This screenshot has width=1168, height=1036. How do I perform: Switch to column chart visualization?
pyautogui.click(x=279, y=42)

......

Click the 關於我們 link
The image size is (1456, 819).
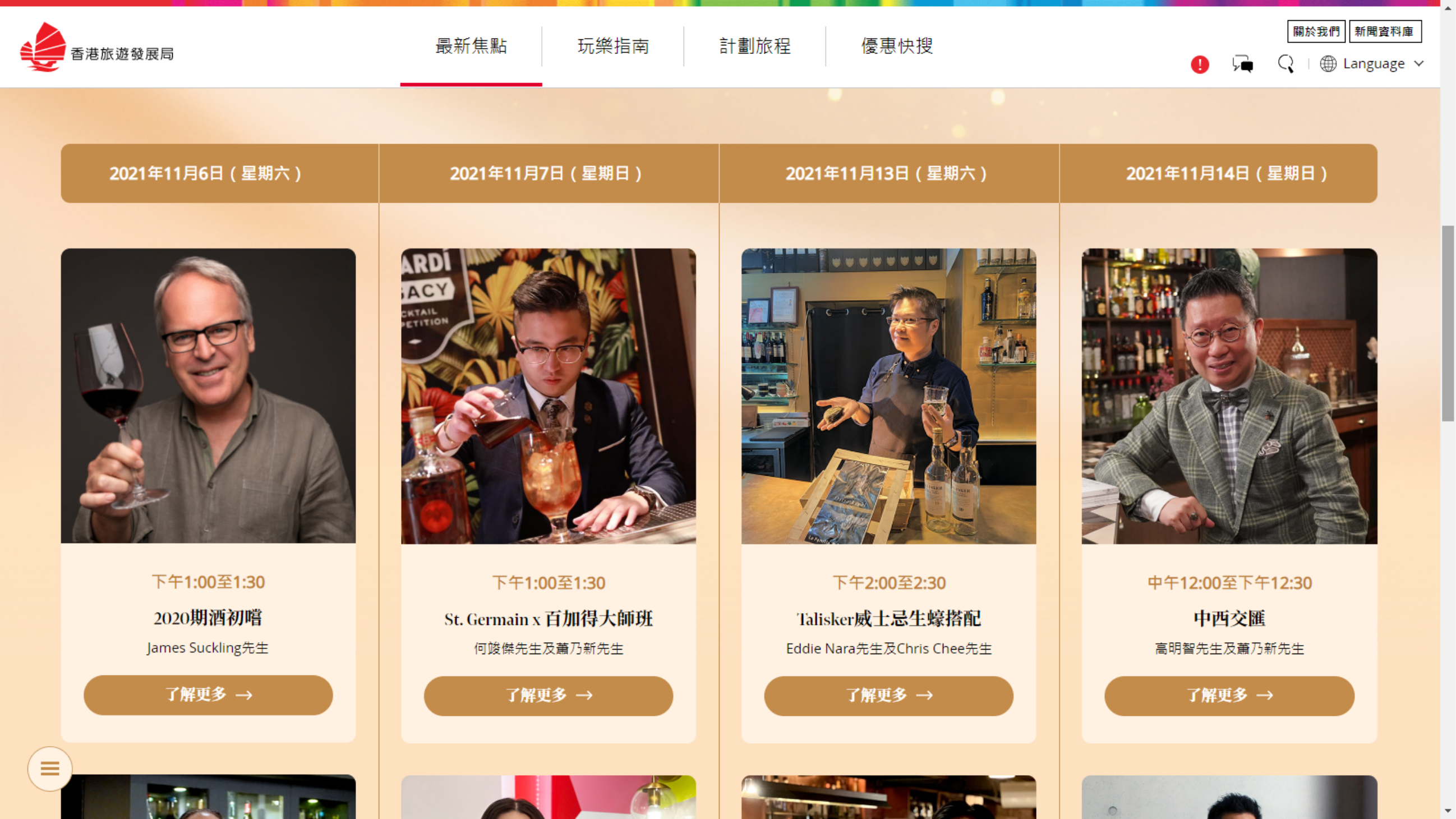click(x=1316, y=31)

......

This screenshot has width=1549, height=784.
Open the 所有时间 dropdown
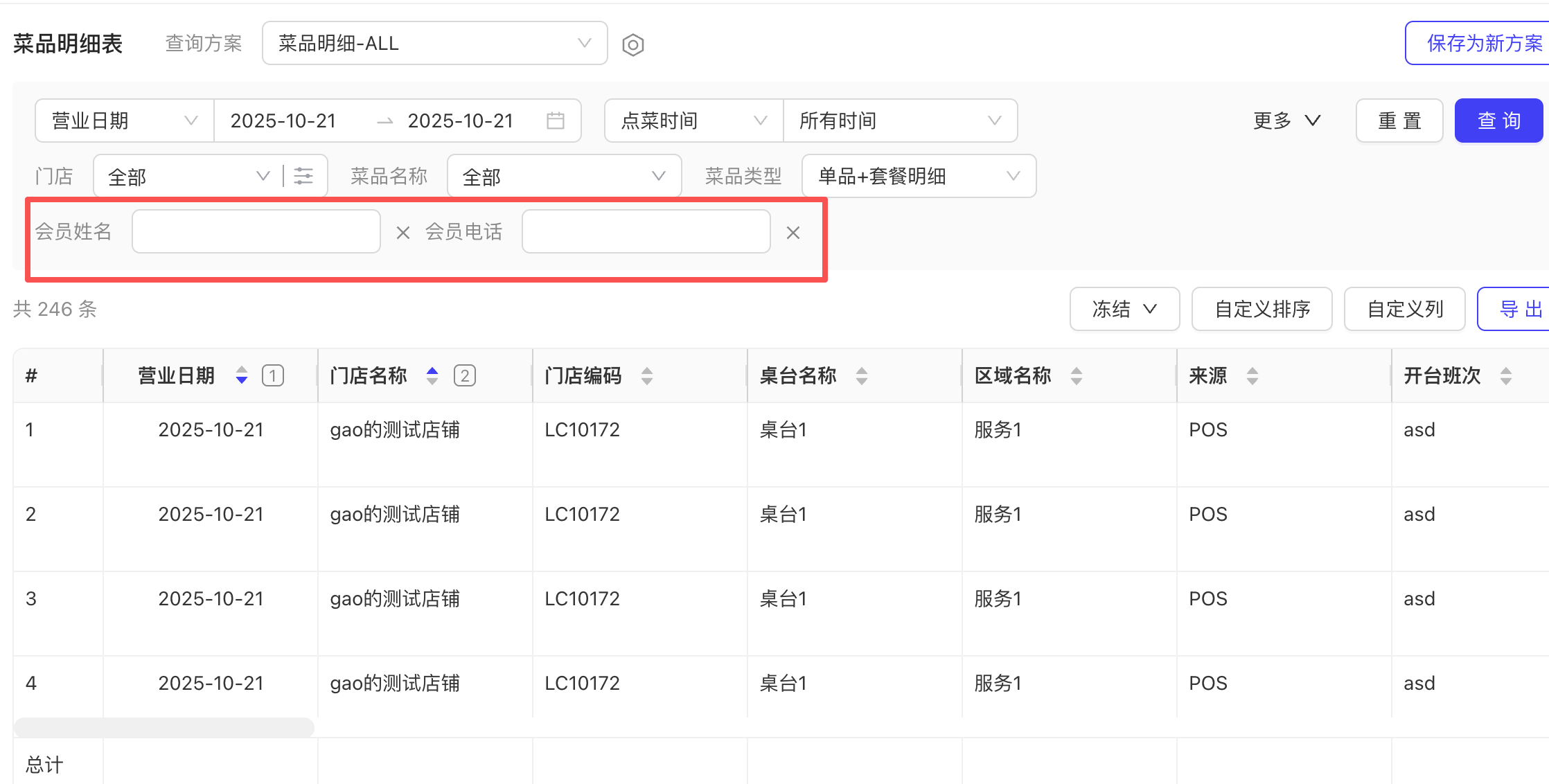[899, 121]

......

[Direction]: List each line of the records that contains the string "This".

[Output below]:
This screenshot has width=1168, height=1036. How do I perform: Switch to column chart visualization?
This screenshot has width=1549, height=784.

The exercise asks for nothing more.